A couple of Schlafly’s special release beers have recently received rave reviews. Tasmanian IPA, available during the late fall and early winter months, is brewed with the Australian hop Galaxy. What results is a beer highlighted by citrus and pineapple notes. By contrast, Schlafly’s American IPA is brewed with Amarillo, Simcoe, and Centennial – all traditional American hops grown in the Pacific Northwest. These hops are known for their floral, citrus, and pine qualities, and impart a bitterness that exemplifies the west coast style of brewing.

For this review I picked up a six-pack of American IPA at The Spirits Shop on Garland Avenue in Fayetteville. On a side note, I am pleasantly surprised by the store’s gradual expansion of its craft beer selection. With close proximity to the University of Arkansas, I would expect cheap beer like Natural Light or Milwaukee’s Best to demand the biggest chunk of cooler real estate. Maybe college students are slowly developing a more sophisticated palate?
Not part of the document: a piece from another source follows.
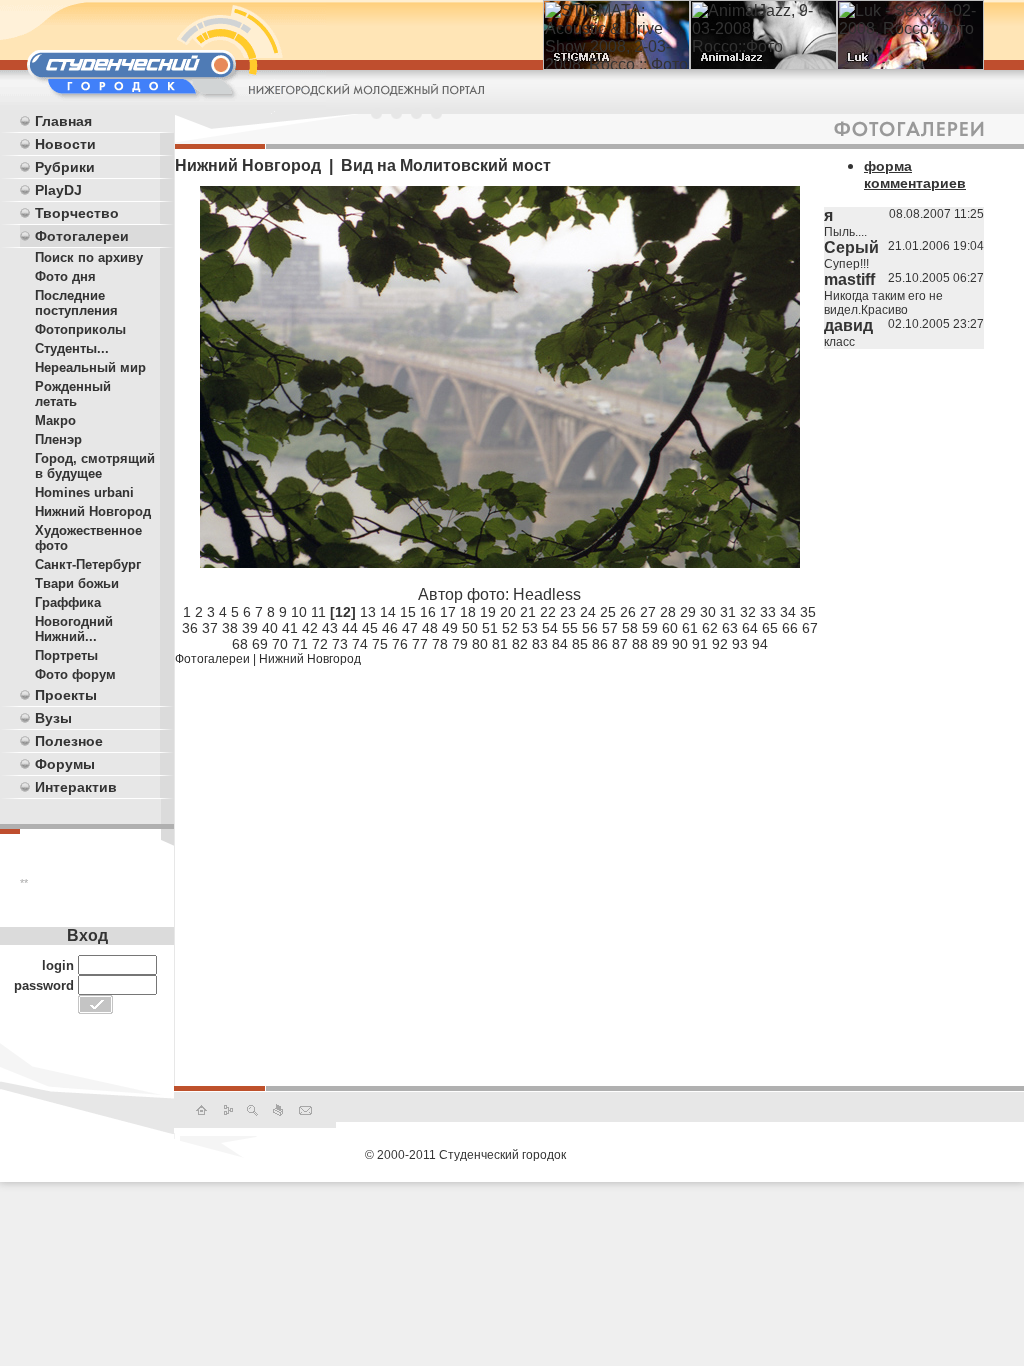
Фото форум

I poured one of the 12 oz. bottles into an American pint glass, resulting in a beer slightly darker than the typical IPA. A medium-amber in color with a thin white layer of foam, the brew was very easy on the eye. It certainly looked like a delicious beer.

The aroma didn’t mess around, with huge notes of citrus and pine. Tropical fruit and prairie grass also joined the party. American hops are known for their olfactory punch, and they didn’t disappoint in this beer.
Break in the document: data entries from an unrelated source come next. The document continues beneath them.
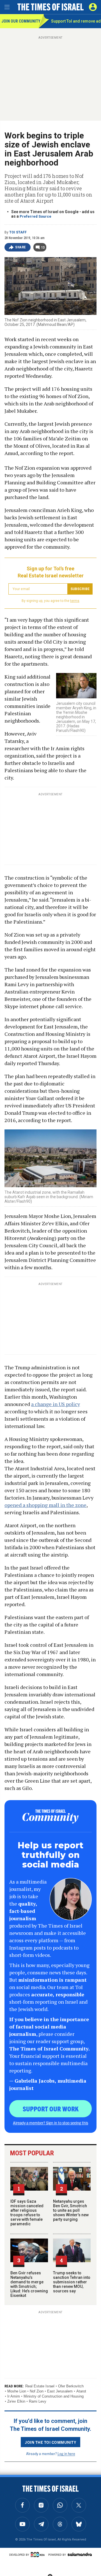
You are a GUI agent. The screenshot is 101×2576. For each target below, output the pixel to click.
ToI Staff (18, 232)
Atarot (81, 2391)
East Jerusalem (60, 2391)
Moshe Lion (16, 2391)
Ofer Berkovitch (71, 2386)
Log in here (66, 2453)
Citrus, pine, and grass were also present when the beer was tipped back for a taste. The bitterness was sharp and pronounced, but balanced nicely by the solid caramel base. Sometimes IPAs can get a little sticky, with a sweetness that overshadows the complexity of the hops. This beer is well-balanced, however, with just enough carbonation to bring it all together.

Schlafly American IPA is one of the finest examples of the style available in Northwest Arkansas. There are others with more bitterness, and some with more malt character. But in terms of balance and a true “American” profile, few stack up to Schlafly’s version. Available through May, American IPA is worthy of inclusion on your craft beer shopping list.